Cela arrive, mais pas à la plupart des tables. Parmi les jeunes Vietnamiens dans la vingtaine, surtout dans les zones urbaines comme le District 1 de Saigon ou le quartier de Tay Ho à Hanoi, le partage est plus courant — en particulier entre amis proches du même âge qui mangent ensemble constamment et n'ont aucune envie de gérer une ardoise mentale complexe. Certains utilisent des applications de paiement. D'autres font simplement le calcul à voix haute.
Si vous dînez avec ce groupe et que vous suggérez de partager, observez leur réaction. S'ils semblent soulagés, allez-y. S'il y a un silence, quelqu'un à table avait probablement déjà l'intention d'inviter.
Dans les stands de cuisine de rue — un déjeuner de « bun cha » sur un tabouret en plastique dans une ruelle de Hanoi, ou un « ca phe sua da » à la terrasse d'un café — les enjeux sont assez faibles pour que le partage soit facile et passe inaperçu. Nous parlons de 40 000 à 80 000 VND par personne. Personne ne tient les comptes.

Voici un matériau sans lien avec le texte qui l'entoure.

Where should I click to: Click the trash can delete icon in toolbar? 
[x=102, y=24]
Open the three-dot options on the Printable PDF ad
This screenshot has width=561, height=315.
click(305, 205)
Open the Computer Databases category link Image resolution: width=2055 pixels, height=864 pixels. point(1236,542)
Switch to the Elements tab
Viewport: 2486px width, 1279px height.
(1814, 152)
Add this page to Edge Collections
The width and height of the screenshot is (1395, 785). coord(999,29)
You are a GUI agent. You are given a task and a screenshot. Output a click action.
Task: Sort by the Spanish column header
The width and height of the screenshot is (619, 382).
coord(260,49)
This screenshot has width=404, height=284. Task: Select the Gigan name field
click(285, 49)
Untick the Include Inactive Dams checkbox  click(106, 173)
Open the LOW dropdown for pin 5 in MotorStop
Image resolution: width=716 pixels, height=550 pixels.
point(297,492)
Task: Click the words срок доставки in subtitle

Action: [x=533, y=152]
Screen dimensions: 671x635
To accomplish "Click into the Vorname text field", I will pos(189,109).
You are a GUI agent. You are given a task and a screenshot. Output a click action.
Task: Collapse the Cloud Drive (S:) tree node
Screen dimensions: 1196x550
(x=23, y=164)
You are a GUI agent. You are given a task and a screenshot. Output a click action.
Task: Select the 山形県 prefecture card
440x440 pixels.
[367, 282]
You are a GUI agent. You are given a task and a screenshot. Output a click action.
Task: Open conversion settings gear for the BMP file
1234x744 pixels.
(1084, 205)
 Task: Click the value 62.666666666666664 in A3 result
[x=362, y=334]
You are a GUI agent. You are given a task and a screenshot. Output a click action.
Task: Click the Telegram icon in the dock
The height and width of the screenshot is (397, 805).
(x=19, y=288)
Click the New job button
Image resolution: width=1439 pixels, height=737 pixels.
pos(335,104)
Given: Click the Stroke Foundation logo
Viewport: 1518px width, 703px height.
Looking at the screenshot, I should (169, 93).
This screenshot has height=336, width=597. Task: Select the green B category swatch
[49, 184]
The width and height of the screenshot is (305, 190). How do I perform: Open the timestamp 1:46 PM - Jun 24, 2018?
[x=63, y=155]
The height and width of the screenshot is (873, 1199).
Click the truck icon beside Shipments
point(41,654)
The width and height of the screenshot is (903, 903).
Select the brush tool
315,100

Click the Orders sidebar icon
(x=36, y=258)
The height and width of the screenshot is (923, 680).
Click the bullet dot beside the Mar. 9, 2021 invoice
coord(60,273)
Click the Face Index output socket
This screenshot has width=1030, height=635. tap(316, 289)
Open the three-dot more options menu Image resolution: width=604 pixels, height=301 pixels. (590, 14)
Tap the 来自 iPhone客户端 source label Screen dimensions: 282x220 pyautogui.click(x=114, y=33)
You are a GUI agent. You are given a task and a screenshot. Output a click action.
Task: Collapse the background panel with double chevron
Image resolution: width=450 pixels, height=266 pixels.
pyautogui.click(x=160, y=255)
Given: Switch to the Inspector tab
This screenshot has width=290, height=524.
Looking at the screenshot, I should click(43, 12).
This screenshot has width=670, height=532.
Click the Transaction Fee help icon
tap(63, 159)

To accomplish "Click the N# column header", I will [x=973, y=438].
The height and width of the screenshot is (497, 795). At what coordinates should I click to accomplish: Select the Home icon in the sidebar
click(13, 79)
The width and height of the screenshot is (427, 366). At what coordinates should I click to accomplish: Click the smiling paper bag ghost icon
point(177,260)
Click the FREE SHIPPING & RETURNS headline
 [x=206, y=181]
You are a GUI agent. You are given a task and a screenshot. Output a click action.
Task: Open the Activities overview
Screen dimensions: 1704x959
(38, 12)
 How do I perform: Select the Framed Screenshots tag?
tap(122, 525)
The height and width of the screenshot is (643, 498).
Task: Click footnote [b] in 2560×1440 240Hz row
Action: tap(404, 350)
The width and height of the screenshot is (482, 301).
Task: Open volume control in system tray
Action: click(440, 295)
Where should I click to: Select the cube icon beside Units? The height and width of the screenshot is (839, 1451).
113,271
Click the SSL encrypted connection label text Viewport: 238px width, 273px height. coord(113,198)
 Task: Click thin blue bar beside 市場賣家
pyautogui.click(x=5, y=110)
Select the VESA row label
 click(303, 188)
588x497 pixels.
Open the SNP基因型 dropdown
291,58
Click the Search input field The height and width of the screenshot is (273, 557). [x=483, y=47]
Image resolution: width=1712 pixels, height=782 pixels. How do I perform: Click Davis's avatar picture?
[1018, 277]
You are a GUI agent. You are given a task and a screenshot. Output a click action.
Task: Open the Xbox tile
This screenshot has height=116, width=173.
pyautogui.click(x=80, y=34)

Photo par HONG SON sur Pexels
Demandez l'addition en croisant le regard du serveur et en faisant un petit geste d'écriture — ne criez pas à travers la salle. Dans les petits restaurants locaux, surtout en dehors des centres touristiques, le serveur peut apporter un ticket manuscrit plutôt qu'un reçu imprimé ; vérifiez-le, mais ne faites pas de scène pour de petites erreurs. Le pourboire n'est pas obligatoire au Vietnam comme il peut l'être ailleurs, mais arrondir ou laisser 10 000 à 20 000 VND lors d'un repas assis est apprécié. Les frais de service dans les restaurants haut de gamme sont parfois déjà inclus — vérifiez la mention « phuc vu phi » sur l'addition avant d'ajouter quoi que ce soit.
Partager l'addition à une table vietnamienne n'est pas impoli — cela signale simplement que vous n'êtes pas encore tout à fait intégré aux codes. Plus vous mangerez avec les mêmes personnes, plus le rythme de l'invitation mutuelle deviendra naturel. Faites attention à qui tend la main en premier, proposez quand vous le devez, et acceptez quand c'est votre tour. De toute façon, le repas est meilleur quand on ne se prend pas la tête avec les calculs.